* _OBJECTIVE_:
Reproduce the data word for word, starting with the line that contains "Describe the element at coordinates (87, 119)" and continuing through the end of the data, with both of those lines included.

* _EXTRACTED RECORDS_:
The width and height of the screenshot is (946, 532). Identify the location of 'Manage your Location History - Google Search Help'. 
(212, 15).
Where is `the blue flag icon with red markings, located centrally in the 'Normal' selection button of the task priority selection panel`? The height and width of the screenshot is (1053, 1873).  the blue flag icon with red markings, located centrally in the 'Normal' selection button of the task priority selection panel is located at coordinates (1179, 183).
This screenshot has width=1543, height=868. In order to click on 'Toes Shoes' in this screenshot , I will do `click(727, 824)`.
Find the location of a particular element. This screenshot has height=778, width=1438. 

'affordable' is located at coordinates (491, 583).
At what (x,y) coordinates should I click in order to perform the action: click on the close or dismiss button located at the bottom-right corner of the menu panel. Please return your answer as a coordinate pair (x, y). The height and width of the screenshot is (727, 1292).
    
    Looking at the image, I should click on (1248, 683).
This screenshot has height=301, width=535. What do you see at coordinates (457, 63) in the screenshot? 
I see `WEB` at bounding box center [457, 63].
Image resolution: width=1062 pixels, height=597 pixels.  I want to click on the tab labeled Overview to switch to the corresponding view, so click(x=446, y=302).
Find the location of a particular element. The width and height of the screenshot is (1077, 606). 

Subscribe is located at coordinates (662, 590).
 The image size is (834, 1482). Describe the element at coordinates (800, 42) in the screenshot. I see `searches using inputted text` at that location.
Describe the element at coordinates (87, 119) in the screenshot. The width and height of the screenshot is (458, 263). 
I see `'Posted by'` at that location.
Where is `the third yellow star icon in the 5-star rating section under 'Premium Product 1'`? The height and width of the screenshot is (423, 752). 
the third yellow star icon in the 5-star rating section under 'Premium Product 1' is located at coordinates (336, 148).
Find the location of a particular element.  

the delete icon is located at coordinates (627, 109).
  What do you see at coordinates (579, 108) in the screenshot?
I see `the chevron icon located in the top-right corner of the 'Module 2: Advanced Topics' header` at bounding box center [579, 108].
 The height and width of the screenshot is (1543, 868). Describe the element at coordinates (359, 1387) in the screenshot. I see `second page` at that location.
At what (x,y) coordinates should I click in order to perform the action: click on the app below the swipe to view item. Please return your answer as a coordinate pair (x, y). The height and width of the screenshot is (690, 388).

* _SOLUTION FOR THIS PROBLEM_:
Describe the element at coordinates (87, 119) in the screenshot. The width and height of the screenshot is (458, 263). 
I see `'Posted by'` at that location.
Where is `the third yellow star icon in the 5-star rating section under 'Premium Product 1'`? The height and width of the screenshot is (423, 752). 
the third yellow star icon in the 5-star rating section under 'Premium Product 1' is located at coordinates (336, 148).
Find the location of a particular element.  

the delete icon is located at coordinates (627, 109).
  What do you see at coordinates (579, 108) in the screenshot?
I see `the chevron icon located in the top-right corner of the 'Module 2: Advanced Topics' header` at bounding box center [579, 108].
 The height and width of the screenshot is (1543, 868). Describe the element at coordinates (359, 1387) in the screenshot. I see `second page` at that location.
At what (x,y) coordinates should I click in order to perform the action: click on the app below the swipe to view item. Please return your answer as a coordinate pair (x, y). The height and width of the screenshot is (690, 388).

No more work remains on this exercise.